Aim: To assess biochemical and lipid profile alterations in women with GDM compared to healthy pregnant controls.
Methods: A case-control study was conducted in the Department of Biochemistry, MGM Medical College and Hospital, Aurangabad. Seventy-seven pregnant women with GDM (diagnosed by 75g OGTT with fasting and 75g glucose after 120 mins at 24-28 weeks) and 77 age-matched healthy pregnant women were recruited. Fasting blood samples were analyzed for glucose, insulin, and lipid profile parameters. LDL and VLDL levels were calculated using Friedewald’s formula. Statistical comparisons were performed using Student’s t-test and chi-square test, with p<0.05 considered significant.
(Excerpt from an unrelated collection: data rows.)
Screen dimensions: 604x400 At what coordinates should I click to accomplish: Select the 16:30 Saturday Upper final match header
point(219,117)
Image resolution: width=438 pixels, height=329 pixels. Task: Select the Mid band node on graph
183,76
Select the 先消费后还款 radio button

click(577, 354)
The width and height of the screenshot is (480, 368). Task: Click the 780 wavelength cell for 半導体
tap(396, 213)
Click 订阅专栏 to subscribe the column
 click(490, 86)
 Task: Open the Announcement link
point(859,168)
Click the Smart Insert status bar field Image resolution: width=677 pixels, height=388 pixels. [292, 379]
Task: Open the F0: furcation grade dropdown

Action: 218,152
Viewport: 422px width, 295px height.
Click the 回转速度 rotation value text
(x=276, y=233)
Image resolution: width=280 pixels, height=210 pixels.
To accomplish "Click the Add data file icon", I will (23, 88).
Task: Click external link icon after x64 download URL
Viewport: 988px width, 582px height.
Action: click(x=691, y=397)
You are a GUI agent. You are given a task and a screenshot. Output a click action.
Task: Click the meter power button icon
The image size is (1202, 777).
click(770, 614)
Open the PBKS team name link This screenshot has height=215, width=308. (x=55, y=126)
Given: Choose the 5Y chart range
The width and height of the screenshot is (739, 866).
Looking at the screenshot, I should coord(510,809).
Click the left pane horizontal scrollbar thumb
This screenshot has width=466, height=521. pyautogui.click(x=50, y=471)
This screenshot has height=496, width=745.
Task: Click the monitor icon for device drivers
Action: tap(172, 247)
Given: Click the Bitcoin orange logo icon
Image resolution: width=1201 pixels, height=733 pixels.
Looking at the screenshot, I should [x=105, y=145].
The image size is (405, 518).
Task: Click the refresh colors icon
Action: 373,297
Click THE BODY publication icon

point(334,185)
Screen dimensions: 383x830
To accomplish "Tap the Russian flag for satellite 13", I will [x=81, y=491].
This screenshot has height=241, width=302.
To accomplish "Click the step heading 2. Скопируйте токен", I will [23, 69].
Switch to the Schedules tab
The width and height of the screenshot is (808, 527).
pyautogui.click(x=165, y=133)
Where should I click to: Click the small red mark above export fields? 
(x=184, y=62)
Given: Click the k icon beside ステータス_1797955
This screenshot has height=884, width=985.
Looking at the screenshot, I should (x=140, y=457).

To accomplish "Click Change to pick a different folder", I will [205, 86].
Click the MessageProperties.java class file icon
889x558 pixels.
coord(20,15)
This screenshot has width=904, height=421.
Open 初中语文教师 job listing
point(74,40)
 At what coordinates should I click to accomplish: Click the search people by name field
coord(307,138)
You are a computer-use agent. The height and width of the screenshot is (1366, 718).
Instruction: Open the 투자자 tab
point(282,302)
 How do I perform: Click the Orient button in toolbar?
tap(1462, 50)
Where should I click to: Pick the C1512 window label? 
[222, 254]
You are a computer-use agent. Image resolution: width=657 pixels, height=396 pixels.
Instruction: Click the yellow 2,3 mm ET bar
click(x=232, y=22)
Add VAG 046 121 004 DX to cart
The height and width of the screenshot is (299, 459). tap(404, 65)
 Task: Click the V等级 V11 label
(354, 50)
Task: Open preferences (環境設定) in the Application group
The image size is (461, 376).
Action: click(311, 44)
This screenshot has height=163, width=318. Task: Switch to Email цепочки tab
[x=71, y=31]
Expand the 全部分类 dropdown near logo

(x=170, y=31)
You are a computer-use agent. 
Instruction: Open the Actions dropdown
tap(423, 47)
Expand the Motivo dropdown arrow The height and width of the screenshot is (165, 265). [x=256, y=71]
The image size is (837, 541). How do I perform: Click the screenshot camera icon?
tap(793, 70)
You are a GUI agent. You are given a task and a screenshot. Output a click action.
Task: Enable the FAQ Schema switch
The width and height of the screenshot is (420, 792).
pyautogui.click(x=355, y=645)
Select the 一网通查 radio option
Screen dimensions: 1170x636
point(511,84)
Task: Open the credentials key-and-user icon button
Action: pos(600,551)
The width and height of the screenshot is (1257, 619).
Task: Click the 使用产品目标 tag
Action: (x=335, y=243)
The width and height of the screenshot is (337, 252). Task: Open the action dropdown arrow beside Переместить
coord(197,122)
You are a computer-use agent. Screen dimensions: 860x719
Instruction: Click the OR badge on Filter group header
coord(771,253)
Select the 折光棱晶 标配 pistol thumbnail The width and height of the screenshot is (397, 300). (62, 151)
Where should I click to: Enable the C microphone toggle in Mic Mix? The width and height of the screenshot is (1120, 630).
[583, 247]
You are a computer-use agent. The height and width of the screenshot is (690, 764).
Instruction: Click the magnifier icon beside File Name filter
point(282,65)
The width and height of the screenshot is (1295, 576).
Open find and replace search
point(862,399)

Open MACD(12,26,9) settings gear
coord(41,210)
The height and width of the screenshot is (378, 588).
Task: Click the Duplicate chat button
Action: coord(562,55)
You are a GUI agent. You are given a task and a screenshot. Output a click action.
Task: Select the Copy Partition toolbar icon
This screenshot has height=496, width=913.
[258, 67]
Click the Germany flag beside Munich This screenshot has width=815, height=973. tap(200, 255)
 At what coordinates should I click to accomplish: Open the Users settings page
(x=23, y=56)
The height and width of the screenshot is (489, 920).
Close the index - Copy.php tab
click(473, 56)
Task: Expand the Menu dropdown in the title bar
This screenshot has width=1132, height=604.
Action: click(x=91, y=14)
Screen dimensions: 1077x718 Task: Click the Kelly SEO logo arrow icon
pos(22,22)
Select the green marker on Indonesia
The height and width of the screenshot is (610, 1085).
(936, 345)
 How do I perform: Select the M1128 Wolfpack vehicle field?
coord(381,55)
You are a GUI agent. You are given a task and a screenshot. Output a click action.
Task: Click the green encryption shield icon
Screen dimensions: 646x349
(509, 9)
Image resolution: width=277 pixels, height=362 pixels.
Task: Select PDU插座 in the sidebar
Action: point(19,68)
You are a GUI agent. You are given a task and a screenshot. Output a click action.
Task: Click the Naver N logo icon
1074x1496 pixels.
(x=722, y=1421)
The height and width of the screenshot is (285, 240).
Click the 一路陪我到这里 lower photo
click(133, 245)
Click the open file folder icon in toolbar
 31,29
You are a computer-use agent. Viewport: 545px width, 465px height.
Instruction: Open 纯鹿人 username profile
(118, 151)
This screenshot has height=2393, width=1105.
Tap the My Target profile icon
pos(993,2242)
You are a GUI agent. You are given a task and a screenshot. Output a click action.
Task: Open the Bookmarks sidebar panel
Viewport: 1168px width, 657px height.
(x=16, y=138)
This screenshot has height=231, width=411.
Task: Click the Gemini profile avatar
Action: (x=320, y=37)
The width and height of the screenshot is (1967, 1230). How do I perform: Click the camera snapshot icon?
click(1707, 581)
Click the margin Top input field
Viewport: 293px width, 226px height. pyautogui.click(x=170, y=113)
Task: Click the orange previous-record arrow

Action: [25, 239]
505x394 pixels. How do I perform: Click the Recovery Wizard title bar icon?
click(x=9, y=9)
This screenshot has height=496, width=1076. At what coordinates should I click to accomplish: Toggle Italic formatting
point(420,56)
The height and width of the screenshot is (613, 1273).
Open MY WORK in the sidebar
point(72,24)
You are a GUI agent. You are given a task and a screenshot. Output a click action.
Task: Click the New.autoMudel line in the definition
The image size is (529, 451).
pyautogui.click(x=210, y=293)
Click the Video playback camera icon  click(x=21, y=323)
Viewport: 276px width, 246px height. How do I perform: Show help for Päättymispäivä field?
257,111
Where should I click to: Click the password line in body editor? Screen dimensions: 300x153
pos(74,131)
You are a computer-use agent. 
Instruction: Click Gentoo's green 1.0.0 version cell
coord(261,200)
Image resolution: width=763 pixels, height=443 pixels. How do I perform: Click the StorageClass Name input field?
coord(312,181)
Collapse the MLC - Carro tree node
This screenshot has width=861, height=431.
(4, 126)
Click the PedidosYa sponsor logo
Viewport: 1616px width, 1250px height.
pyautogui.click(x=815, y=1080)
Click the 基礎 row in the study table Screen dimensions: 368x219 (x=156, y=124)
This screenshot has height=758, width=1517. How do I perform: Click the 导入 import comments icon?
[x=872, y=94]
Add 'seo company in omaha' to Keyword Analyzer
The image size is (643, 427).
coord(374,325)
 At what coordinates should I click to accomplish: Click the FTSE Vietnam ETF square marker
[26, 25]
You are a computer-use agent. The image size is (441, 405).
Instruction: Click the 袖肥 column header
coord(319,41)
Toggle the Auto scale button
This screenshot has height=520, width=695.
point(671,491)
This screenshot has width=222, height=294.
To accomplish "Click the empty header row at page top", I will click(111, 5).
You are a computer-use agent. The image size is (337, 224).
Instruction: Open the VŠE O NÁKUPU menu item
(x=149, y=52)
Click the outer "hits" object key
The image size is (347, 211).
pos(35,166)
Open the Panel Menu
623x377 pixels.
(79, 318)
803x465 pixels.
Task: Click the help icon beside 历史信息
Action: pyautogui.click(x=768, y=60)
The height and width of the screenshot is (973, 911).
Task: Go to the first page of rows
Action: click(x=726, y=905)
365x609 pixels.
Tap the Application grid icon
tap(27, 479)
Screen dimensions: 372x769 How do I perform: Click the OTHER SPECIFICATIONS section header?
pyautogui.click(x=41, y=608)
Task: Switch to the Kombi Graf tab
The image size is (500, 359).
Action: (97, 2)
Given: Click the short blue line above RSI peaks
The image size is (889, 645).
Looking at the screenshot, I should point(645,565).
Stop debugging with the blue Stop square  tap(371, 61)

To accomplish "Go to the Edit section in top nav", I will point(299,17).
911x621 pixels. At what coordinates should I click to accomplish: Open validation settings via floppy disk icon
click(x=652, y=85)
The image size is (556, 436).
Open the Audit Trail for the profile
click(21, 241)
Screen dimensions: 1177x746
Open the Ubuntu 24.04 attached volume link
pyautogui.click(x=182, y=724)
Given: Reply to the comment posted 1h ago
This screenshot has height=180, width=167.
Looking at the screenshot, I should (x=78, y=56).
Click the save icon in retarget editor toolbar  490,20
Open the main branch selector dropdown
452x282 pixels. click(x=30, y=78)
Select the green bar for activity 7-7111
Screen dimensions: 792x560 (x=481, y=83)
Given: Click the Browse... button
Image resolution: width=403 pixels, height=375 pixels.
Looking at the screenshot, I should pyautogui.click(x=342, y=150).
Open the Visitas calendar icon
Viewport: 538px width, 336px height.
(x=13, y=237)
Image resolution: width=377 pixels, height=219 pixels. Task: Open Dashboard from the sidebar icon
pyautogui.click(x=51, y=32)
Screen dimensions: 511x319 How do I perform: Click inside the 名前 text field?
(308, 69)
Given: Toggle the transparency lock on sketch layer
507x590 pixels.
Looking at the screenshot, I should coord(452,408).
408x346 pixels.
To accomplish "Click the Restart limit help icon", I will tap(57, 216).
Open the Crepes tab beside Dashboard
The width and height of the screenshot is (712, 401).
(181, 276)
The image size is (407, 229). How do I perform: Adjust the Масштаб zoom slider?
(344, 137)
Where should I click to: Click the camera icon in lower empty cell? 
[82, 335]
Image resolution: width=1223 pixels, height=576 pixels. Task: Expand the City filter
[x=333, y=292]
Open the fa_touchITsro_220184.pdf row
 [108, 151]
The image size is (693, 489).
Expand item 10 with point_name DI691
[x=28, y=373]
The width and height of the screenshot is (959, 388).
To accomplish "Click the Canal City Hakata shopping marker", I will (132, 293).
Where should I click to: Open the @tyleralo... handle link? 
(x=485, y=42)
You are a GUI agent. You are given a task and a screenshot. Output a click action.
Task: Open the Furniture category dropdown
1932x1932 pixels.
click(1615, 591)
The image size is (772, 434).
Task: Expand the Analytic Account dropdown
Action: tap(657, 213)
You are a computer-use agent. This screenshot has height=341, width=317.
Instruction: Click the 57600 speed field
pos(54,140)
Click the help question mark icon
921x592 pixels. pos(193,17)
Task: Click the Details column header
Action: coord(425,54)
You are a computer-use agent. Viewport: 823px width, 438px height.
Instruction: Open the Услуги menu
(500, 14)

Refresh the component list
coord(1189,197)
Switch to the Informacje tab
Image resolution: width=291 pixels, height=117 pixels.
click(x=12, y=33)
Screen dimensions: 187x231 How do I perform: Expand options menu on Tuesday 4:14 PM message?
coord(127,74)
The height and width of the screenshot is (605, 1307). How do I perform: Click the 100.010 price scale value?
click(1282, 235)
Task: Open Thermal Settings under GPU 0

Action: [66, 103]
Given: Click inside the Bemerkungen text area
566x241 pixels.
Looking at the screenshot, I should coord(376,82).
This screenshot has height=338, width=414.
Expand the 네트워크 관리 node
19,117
Results: 75g glucose after 120 mins (158.6 ± 12.7 vs 121.3 ± 10.4 mg/dL, p<0.001), and fasting insulin (13.6 ± 3.1 vs 9.2 ± 2.4 µIU/mL, p<0.001). Lipid parameters were also significantly altered, with higher total cholesterol (206.1 ± 14.2 vs 183.7 ± 8.4 mg/dL, p<0.001), triglycerides (175.4 ± 10.8 vs 158.3 ± 7.3 mg/dL, p<0.001), and VLDL-C (35.1 ± 2.2 vs 31.7 ± 1.5 mg/dL, p<0.001), and lower HDL-C (43.2 ± 5.4 vs 47.6 ± 5.6 mg/dL, p<0.001). LDL-C showed no significant difference.
Conclusion: GDM is associated with significant biochemical and lipid profile derangements, including hyperglycemia, hypertriglyceridemia, hypercholesterolemia, and reduced HDL-C. Routine lipid monitoring during pregnancy may help in identifying high-risk women and preventing adverse outcomes.